Eine ebenso rasante wie überraschende Entwicklung. Der 41-jährige Ex-Profi hatte während der 90 Minuten gegen den „Club“weder auf seinem Platz auf der Haupttribüne gesessen. Noch hatte er sich nach dem Abpfiff den Journalisten gestellt, was er sonst stets verlässlich getan hatte.

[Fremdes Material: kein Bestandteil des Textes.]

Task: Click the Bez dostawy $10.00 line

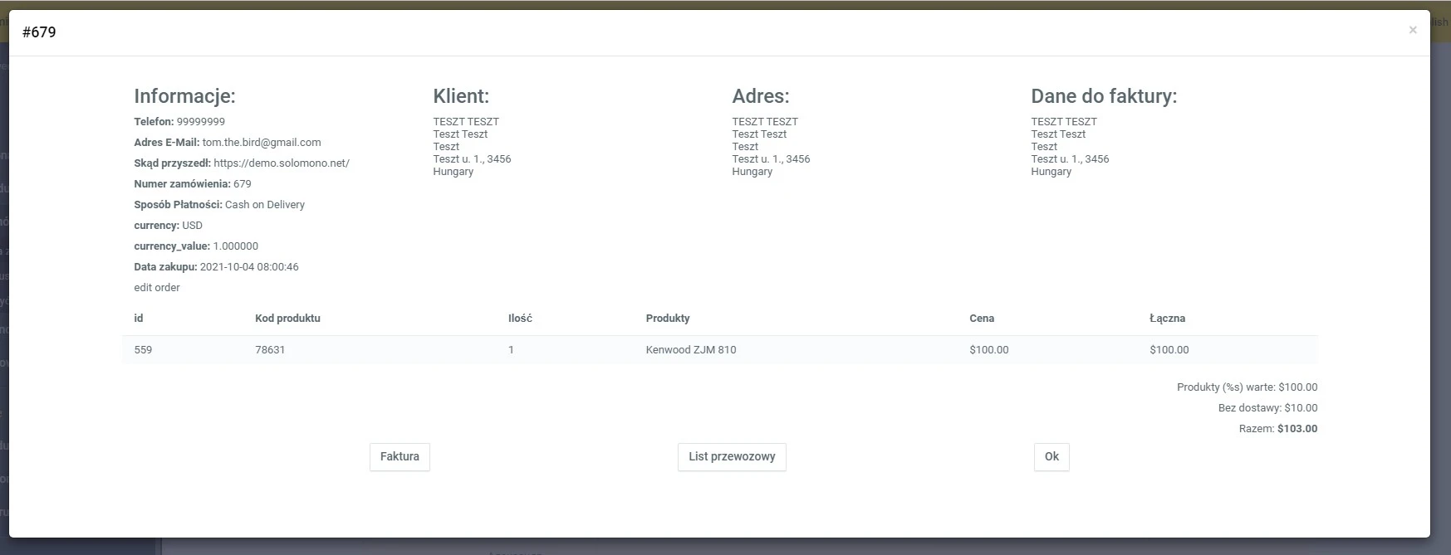Action: [x=1267, y=408]
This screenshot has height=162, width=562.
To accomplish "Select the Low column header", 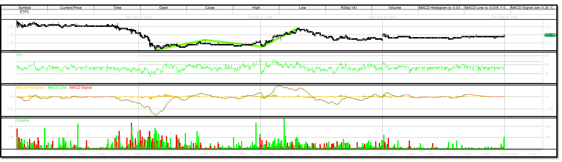I will click(x=302, y=8).
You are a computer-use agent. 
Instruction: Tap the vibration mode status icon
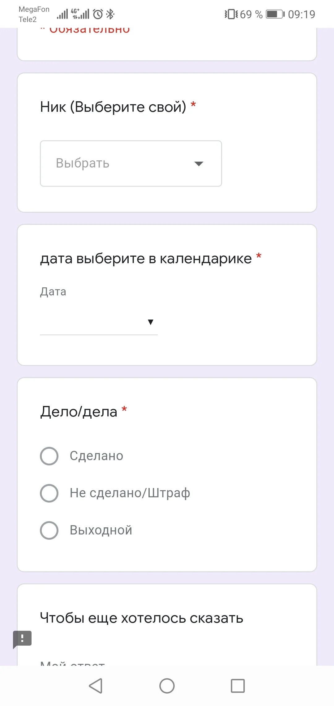coord(231,14)
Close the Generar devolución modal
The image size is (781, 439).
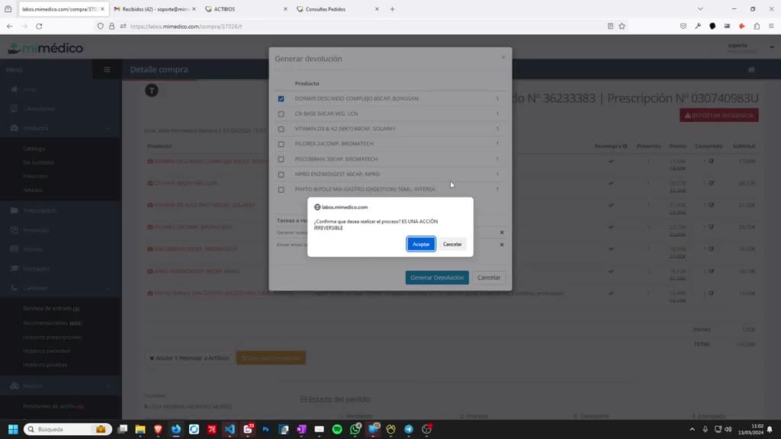(503, 58)
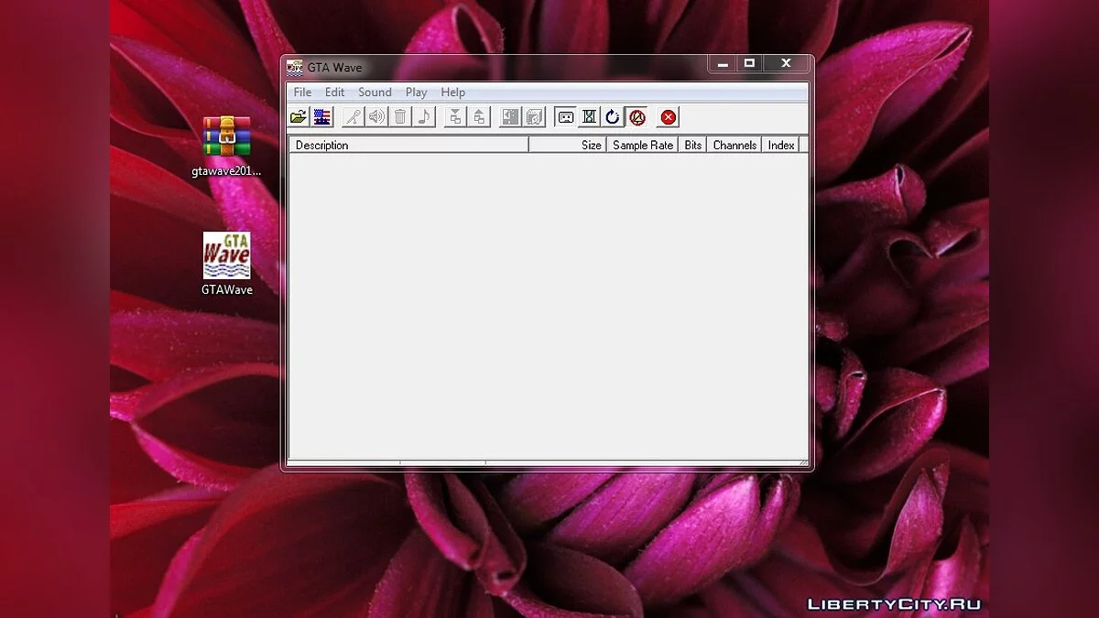Screen dimensions: 1099x618
Task: Click the musical note toolbar icon
Action: [423, 117]
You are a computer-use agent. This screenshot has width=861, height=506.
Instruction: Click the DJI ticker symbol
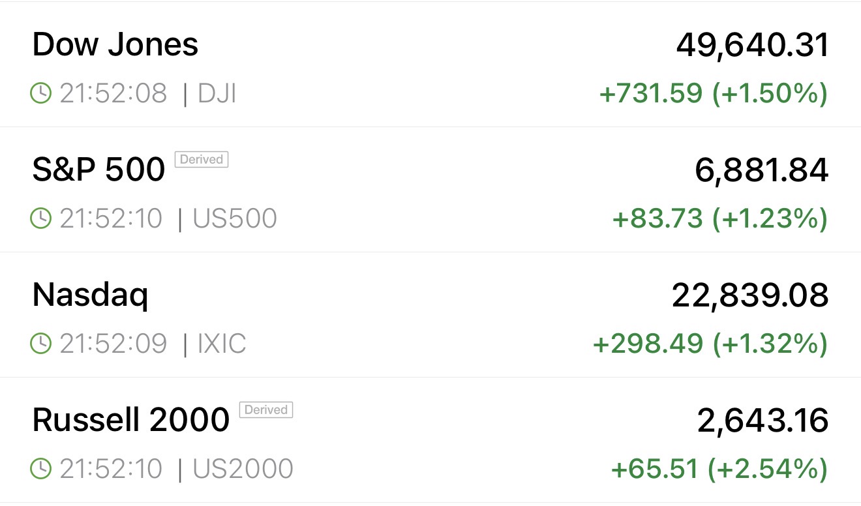click(x=217, y=94)
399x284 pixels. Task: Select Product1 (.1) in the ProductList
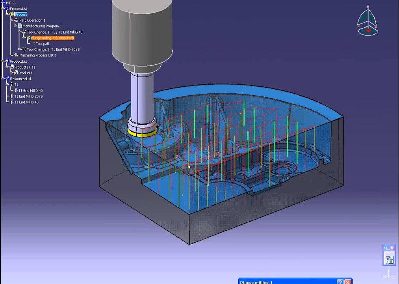coord(24,67)
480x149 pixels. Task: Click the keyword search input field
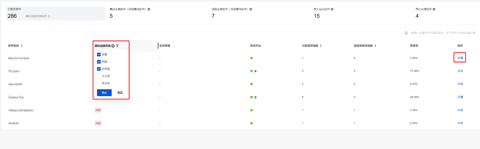443,33

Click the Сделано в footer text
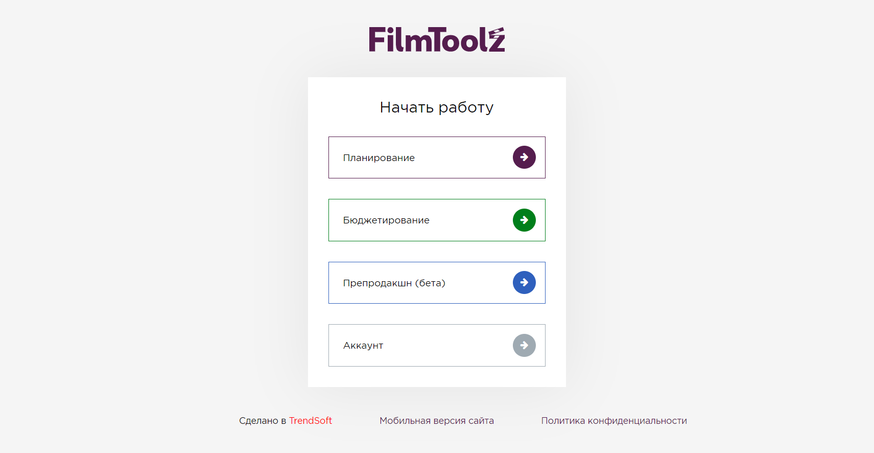click(263, 420)
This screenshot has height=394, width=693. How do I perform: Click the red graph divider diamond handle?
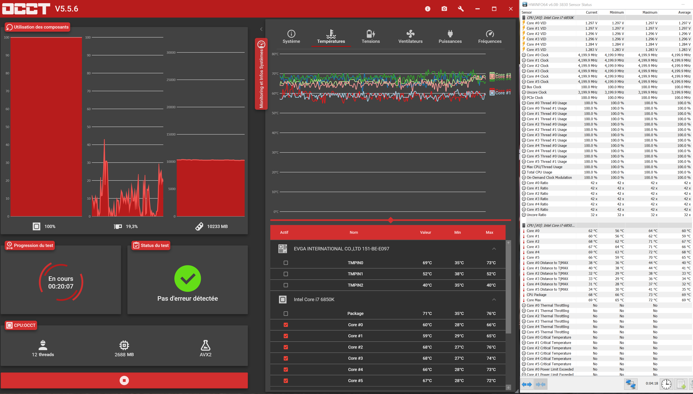pyautogui.click(x=390, y=220)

Deshalb war die am häufigsten gestellte Frage nach dem Spiel: „Wo ist Meggle?“Keiner wollte oder konnte sie beantworten. „Keine Ahnung“, behauptete Präsident Oke Göttlich. Und Trainer Ewald Lienen, der auf Meggle morgens im Spieler-Hotel noch getroffen war, vermisste den Manager nach dem Remis in der Kabine: „Es hat mich auch gewundert, dass er nicht da war.“
Am nächsten Tag tat sich der Kiezklub lange Zeit sehr schwer, mit den Spekulationen um Meggles Aus professionell umzugehen. Offenbar rangen beide Parteien intensiv um die Formulierung für den Grund der Trennung.
Der kam erst am Nachmittag. Zunächst gab es ein Lob von Boss Göttlich für den Gefeuerten: „Der FC St. Pauli hat Thomas Meggle viel zu verdanken. Er hatte maßgeblichen Anteil am Klassenerhalt vor zwei Jahren und am sportlichen Aufschwung in der letzten Saison.“Das ist zutreffend.
Danach konstatierte der 40jährige Musik-Manager, der vorm Anpfiff am Montagabend stundenlang mit seinen Präsidiumskollegen über die Misere, Lösungsmöglichkeiten und Personalien diskutiert hatte: „Allerdings haben sich Differenzen bei der strategischen Ausrichtung im sportlichen Bereich ergeben, die uns diese Entscheidung haben treffen lassen.“
Diese schwammige Aussage lässt jede Menge Interpretationsmöglichkeiten zu. In den vergangenen Wochen bekannte sich Meggle offiziell immer wieder zum Trainer. Intern soll das durchaus anders geklungen haben. Das Verhältnis zwischen Sportchef und Trainer soll längst nicht so harmonisch gewesen sein, wie es in Gegenwart der Medienvertreter den Anschein hatte.
Lienen soll bereits in der Winterpause 2014/15 unglücklich über die fehlende Aufrüstung des Kaders gewesen sein. Und auch in diesem Sommer sollen bis auf die Verpflichtung von Aziz Bouhaddouz als Nachfolger von Stürmer Lennart Thy kaum Wünsche des Trainers erfüllt worden sein. Vor allem in der Mittelfeld-Zentrale, wo nach den Abgängen von Marc Rzatkowski, Enis Alushi und Sebastian Maier mit Christopher Buchtmann nur noch ein kreativer Spieler zur Verfügung steht. Ein gruseliger Gedanke, was passiert, wenn dieser mal länger ausfällt. Ein weiterer Angriffspunkt: Meggle soll sich an vielen Stellen im Verein durch seinen oft rauen Umgangston und Besserwisserei extrem unbeliebt gemacht haben. Sogar mit Kultfigur Fabian Boll soll er schroff umgesprungen sein. Möglicherweise auch aus Unsicherheit – aber das kann nur eine Erklärung, jedoch niemals eine Entschuldigung sein.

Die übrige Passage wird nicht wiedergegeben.